_WORK INSTRUCTIONS:_
From the first line of the data below, copy each line up to the one containing "The width and", and include that line too.

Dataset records

/---

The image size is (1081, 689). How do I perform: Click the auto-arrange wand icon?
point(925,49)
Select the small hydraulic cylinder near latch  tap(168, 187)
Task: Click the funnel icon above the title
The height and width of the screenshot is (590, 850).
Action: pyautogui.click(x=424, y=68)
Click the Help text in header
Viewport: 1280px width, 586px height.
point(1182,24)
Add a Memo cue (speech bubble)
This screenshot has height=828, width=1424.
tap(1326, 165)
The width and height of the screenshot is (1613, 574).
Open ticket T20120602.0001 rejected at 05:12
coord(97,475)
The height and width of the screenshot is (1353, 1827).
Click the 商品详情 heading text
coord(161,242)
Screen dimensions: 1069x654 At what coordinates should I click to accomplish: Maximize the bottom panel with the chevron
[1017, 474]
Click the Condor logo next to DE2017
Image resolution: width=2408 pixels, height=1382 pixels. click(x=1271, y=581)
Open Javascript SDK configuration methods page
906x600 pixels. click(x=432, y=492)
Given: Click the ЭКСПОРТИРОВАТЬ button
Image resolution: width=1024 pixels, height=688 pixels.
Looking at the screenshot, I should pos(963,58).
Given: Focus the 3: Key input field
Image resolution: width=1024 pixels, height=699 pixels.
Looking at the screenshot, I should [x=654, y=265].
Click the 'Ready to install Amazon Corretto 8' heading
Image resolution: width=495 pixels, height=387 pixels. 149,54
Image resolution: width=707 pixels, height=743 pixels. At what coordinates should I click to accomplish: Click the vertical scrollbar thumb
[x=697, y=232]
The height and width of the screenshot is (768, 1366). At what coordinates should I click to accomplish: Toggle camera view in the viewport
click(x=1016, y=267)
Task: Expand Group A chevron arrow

\---

_WRITTEN RESPONSE:_
The image size is (1081, 689). How do I perform: Click the auto-arrange wand icon?
point(925,49)
Select the small hydraulic cylinder near latch  tap(168, 187)
Task: Click the funnel icon above the title
The height and width of the screenshot is (590, 850).
Action: pyautogui.click(x=424, y=68)
Click the Help text in header
Viewport: 1280px width, 586px height.
point(1182,24)
Add a Memo cue (speech bubble)
This screenshot has height=828, width=1424.
tap(1326, 165)
The width and height of the screenshot is (1613, 574).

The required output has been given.